(Saved entries)
-*-*-

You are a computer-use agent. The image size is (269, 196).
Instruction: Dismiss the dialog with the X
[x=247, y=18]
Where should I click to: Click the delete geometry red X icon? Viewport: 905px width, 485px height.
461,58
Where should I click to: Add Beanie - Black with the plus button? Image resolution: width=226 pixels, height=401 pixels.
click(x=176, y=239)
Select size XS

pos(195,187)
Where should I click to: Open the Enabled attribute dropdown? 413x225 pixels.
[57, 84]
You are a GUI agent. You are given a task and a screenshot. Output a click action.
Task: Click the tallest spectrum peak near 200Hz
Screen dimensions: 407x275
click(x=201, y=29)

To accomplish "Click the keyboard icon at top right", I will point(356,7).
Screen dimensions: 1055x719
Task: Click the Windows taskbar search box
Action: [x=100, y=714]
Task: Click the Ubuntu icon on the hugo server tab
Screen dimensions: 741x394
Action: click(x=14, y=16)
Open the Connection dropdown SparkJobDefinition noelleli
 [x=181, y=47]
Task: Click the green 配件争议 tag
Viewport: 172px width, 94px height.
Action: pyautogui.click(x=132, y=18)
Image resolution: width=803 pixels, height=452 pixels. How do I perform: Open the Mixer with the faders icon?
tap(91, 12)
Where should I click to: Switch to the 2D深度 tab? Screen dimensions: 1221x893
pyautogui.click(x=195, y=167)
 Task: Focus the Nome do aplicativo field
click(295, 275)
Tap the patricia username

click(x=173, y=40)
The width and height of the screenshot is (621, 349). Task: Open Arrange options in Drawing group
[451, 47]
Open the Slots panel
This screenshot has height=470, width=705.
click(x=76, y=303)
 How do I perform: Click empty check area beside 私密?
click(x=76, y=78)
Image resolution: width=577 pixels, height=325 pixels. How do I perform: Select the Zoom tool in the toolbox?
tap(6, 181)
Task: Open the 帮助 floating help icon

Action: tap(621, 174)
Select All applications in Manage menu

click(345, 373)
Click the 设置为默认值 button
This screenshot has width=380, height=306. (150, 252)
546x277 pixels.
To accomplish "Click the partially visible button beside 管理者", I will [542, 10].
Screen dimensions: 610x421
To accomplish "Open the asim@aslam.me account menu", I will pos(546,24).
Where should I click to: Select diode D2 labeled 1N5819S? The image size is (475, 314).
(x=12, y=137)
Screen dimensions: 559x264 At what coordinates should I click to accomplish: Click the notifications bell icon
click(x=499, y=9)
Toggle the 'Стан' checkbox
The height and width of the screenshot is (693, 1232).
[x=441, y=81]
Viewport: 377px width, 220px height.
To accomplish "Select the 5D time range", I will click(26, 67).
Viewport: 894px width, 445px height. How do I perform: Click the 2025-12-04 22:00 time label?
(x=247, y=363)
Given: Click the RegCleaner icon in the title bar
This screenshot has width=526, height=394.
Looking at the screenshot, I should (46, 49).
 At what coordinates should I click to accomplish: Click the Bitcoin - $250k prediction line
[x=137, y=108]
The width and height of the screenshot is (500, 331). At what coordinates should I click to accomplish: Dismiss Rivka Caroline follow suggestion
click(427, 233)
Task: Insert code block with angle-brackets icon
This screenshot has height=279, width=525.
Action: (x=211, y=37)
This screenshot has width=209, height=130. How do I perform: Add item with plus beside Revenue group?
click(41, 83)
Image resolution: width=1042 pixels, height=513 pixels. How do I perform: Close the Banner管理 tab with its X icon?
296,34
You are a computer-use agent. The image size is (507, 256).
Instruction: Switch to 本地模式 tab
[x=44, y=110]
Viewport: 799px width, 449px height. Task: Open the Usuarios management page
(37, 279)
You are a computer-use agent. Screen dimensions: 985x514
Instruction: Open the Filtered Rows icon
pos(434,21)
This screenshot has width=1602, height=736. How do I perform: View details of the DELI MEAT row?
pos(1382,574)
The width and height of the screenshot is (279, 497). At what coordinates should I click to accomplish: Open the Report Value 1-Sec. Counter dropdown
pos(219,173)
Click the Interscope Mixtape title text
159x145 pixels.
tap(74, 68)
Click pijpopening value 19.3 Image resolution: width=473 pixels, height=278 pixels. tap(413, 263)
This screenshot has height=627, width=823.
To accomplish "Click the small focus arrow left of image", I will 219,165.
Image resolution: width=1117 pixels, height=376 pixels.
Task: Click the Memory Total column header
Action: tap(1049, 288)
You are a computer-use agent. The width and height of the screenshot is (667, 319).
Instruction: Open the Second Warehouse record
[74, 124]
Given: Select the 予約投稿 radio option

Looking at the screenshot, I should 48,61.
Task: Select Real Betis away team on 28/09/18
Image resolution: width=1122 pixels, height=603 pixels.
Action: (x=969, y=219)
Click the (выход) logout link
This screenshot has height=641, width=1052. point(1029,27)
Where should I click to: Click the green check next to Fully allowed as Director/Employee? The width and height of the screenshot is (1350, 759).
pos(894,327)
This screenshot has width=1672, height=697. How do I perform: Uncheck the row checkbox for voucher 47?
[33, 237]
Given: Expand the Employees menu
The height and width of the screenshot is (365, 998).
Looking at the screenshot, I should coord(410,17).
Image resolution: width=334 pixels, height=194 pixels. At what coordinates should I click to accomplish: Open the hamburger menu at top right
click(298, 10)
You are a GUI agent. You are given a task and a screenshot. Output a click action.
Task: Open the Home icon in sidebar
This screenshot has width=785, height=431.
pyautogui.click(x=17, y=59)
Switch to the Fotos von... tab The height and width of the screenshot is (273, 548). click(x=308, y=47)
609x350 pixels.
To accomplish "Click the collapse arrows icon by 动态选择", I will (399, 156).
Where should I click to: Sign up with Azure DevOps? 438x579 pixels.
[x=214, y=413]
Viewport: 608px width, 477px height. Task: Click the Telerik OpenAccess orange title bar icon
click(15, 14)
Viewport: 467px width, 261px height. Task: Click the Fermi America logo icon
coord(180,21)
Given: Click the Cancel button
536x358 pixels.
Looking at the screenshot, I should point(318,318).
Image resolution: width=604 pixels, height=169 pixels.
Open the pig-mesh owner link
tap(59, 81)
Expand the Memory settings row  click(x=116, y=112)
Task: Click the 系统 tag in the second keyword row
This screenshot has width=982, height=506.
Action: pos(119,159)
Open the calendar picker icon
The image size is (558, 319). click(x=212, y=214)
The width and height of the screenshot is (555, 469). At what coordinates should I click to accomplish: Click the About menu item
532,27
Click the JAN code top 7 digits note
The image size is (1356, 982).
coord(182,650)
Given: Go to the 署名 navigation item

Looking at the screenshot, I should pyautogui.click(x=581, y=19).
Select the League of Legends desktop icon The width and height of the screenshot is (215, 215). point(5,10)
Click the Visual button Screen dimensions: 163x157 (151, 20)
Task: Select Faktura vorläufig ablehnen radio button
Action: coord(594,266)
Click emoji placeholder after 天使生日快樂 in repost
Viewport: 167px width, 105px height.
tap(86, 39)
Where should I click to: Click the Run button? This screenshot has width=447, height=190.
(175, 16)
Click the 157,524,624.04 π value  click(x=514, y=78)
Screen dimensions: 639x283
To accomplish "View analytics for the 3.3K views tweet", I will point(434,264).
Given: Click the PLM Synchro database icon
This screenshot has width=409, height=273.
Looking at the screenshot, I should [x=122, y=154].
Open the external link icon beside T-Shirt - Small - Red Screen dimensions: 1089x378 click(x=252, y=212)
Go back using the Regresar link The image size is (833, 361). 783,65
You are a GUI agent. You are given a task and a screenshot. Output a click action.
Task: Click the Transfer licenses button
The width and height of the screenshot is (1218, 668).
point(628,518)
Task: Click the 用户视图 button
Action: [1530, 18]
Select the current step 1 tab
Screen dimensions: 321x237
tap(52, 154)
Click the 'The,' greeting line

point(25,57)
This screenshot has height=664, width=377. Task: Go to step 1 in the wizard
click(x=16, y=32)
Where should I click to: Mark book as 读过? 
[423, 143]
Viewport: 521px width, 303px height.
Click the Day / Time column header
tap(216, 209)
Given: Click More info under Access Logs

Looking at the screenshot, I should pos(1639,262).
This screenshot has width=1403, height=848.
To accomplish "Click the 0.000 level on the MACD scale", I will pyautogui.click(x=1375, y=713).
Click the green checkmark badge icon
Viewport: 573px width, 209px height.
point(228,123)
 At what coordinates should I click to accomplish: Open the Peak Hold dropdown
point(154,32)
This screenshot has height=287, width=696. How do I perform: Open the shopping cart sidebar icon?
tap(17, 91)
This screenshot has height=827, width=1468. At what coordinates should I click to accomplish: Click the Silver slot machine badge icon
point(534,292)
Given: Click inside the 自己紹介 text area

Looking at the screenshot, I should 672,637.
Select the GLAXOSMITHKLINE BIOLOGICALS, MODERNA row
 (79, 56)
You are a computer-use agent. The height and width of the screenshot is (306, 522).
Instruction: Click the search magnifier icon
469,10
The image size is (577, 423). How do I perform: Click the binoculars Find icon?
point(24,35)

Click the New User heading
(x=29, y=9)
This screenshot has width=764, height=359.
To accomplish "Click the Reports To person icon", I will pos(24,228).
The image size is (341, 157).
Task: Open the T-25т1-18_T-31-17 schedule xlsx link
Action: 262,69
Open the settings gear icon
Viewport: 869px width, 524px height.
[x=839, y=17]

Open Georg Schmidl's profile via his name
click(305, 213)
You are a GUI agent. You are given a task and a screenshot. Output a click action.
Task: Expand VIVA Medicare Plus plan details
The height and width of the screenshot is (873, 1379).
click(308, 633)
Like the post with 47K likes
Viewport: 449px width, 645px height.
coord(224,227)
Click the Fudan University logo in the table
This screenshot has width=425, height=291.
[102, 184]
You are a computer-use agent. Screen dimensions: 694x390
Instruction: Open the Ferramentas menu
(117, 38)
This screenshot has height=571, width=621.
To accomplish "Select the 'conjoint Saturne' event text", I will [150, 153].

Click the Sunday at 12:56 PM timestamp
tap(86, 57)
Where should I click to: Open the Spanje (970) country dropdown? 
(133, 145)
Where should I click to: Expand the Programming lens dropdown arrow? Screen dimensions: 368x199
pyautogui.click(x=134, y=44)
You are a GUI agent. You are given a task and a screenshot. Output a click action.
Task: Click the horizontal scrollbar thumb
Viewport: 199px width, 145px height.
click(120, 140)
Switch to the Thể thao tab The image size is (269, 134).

-*-*-

Try it | Select every line of the records holding the string "computer".

Response below |
You are a computer-use agent. The image size is (269, 196).
You are a computer-use agent. The image size is (507, 256).
You are a computer-use agent. Screen dimensions: 985x514
You are a computer-use agent. The width and height of the screenshot is (667, 319).
You are a computer-use agent. The height and width of the screenshot is (306, 522).
You are a computer-use agent. Screen dimensions: 694x390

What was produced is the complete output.